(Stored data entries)
┄┄┄┄┄┄┄┄┄┄┄┄┄┄┄┄┄┄┄┄

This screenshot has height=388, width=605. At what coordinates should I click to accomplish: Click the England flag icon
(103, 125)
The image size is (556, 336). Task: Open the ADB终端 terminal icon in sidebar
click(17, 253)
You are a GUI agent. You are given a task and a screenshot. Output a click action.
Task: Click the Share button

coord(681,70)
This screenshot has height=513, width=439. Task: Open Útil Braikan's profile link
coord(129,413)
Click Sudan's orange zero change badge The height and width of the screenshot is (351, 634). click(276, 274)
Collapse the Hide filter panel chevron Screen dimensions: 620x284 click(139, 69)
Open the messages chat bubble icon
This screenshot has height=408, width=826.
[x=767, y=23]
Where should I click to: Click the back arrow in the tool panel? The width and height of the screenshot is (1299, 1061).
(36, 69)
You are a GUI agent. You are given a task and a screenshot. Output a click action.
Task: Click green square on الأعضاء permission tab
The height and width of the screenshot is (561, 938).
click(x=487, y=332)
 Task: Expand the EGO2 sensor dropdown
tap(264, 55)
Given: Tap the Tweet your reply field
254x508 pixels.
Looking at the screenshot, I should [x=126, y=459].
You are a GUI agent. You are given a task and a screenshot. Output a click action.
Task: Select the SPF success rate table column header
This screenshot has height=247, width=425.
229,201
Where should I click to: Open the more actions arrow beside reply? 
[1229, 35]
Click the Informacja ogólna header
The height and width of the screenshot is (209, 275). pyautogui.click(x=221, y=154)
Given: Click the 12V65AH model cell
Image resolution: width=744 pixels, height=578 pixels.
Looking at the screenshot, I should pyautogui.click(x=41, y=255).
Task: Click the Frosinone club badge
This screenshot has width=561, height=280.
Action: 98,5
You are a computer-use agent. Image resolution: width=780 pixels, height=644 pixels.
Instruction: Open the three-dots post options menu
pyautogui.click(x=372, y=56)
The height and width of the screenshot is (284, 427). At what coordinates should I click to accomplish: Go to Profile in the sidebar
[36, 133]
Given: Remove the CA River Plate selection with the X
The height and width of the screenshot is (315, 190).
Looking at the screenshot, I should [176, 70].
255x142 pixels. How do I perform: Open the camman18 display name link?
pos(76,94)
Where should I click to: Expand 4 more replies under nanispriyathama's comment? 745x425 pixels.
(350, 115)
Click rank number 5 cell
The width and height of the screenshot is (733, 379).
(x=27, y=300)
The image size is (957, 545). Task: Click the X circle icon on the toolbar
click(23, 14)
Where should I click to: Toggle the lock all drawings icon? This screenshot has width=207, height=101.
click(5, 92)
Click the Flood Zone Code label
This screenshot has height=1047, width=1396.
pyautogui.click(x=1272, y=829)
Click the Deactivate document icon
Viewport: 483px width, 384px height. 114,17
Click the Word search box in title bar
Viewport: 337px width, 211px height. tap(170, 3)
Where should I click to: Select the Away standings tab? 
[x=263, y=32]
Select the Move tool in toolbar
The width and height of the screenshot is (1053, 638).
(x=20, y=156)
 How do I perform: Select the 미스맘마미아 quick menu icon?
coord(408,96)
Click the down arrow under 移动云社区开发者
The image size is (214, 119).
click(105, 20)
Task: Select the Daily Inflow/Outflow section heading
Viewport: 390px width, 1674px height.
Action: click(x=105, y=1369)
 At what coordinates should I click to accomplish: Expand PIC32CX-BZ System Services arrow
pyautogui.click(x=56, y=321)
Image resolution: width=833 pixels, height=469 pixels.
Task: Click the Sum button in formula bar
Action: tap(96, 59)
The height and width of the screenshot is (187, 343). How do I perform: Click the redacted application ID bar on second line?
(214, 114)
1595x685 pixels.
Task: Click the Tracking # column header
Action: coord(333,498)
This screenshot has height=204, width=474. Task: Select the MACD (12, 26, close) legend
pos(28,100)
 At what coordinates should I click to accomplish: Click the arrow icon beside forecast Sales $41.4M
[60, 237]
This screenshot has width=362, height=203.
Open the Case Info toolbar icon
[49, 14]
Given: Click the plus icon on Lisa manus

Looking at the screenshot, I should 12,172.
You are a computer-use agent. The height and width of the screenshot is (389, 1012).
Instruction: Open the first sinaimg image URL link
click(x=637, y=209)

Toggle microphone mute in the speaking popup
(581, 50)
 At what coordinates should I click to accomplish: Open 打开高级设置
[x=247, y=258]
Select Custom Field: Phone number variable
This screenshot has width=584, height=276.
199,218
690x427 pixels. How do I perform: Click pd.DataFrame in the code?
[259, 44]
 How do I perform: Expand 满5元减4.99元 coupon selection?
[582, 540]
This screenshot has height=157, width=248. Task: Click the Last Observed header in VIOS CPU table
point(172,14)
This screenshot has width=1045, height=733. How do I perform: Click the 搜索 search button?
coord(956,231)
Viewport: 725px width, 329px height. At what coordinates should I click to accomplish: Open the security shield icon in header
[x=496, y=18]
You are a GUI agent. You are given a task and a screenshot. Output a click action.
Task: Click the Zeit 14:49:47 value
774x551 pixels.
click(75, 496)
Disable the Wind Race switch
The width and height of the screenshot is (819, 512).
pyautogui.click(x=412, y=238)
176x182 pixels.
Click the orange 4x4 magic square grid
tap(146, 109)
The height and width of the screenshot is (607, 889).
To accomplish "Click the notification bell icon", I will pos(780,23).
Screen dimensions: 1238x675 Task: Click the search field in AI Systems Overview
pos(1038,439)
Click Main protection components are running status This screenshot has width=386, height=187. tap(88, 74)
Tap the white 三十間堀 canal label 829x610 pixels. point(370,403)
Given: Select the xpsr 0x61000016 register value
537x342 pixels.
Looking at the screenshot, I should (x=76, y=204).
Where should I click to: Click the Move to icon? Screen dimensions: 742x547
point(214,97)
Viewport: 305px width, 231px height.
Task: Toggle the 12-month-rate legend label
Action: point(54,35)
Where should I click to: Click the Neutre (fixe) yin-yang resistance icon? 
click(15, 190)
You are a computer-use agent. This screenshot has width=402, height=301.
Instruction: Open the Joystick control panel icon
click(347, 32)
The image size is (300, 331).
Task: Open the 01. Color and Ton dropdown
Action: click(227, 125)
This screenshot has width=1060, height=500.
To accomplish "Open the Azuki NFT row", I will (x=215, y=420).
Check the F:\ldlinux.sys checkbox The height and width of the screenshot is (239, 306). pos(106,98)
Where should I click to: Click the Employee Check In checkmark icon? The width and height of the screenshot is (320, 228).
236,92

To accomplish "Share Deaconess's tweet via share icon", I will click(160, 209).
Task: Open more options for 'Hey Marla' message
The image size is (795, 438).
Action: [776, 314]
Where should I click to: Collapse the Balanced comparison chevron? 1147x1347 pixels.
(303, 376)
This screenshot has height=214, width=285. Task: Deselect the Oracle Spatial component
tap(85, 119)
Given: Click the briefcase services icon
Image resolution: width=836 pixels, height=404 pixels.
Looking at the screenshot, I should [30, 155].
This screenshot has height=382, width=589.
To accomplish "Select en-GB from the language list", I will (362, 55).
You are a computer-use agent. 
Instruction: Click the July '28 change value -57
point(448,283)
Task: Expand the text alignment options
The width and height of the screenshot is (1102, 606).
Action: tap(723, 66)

┄┄┄┄┄┄┄┄┄┄┄┄┄┄┄┄┄┄┄┄

- _What to work on_
Working through the records, copy each line in which the word "badge" appears.

- _Task output_
Click Sudan's orange zero change badge The height and width of the screenshot is (351, 634). click(276, 274)
Task: Click the Frosinone club badge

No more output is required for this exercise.